There are also quotes from the founders, the incorporators, that speak to the value of a liberal arts education, and it’s reflected for the next 200, 250 years. Almost no one on the corporation is a STEM concentrator. (We call our majors concentrations.) So it just bakes in that the pre-professional route of higher ed—which is a natural reaction to the question “How am I going to earn money back?”—is potentially a red herring. A marketing degree or an undergraduate business degree may teach specific skills, but may not teach what is a long-held belief of higher ed—that learning how to think critically and be challenged over and over again in your coursework is more the key to success.
Q: What do the letters show about the role of university trustees in the midst of challenges like these?
A: It is acknowledged that we are Brown’s highest governing body, and that we will never make quick, pressured decisions. The quote that opens the first chapter of the book says something almost funny, but it’s so eloquent: “The broad, slow process of achieving consensus on issues and actions on the campus lumbers along towards rightness and fitness with a kind of inefficient majesty.”
This corporation probably reflects, writ large, the mission of all university boards and corporations, which is to reach back to an explicitly stated, shared vision and mission of what this college is supposed to do. What are traditions that uphold that mission and vision, and what are traditions that we fall into just because we did it that way all this time?
That’s lofty, but it turns into very realistic paths of decision-making. All of those decisions need to get made with consensus, but not 100 percent unified agreement. And being able to make decisions that way is exceptional. And not every board or member of every board can do it. It takes a certain amount of learning.
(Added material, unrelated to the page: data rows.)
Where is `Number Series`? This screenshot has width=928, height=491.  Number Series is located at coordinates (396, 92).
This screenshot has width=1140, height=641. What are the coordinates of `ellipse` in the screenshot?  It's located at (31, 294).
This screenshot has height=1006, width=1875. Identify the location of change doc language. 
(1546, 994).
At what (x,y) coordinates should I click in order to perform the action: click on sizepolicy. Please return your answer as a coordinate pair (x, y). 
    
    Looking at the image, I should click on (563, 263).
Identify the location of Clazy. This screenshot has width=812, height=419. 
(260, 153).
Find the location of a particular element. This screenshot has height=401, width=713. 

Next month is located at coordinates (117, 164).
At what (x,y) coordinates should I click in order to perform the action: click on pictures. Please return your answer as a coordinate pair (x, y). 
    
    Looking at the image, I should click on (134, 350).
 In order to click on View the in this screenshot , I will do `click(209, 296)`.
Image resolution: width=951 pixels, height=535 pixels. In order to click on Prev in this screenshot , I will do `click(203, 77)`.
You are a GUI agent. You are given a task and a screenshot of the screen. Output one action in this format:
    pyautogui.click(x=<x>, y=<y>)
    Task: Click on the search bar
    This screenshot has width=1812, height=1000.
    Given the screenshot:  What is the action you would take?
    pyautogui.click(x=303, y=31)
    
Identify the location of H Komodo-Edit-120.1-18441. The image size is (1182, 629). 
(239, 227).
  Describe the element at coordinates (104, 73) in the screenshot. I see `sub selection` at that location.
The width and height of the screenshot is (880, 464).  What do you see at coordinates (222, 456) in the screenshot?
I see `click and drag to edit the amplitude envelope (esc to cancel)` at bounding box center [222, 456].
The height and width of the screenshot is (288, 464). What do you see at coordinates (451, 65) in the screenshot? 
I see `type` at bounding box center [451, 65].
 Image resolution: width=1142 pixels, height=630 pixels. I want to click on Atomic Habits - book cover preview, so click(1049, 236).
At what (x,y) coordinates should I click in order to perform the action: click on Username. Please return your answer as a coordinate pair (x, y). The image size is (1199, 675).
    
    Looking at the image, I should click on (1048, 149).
I think that’s why they are six-year terms.
It takes a while, but we actually come together and make a recommendation that we hope reflects the forward mission of the school based on the past.
Q: And just to close, what do you hope that this book can provide for trustees, not only at Brown but at large in higher education?
A: I hope the book is a tool to build bridges from the people who are in control of these corporations, and thus these colleges and universities, to the current and future students. Be open, talk with but don’t talk over or across. That’s what these letters show.
[Since Inside Higher Ed’s first interview with Zalaznick, the Brown Corporation voted against divestment from companies that have directly or indirectly supported Israel in its war against Hamas. We followed up to ask her thoughts on how the corporation handled this decision.]
A: The corporation was voting to accept or reject the recommendation of a committee composed of students, faculty and the administration. While each of the corporation members may likely have held opinions personally, they respected the process of a group that had spent months gathering information and processing reams of data. As President Paxson and Chancellor [Brian T. Moynihan] said, “Throughout our history, Brown as a community has been guided, even when we disagree with each other, by a deeply held campus culture characterized by mutual respect, support for each other, empathy, understanding of differences and, importantly, a willingness to engage in constructive dialogue regarding these differences.” While the corporation did not itself make “the decision,” each conversation around any issue—from the mundane to the ones of highest consequence—is driven by this ethos.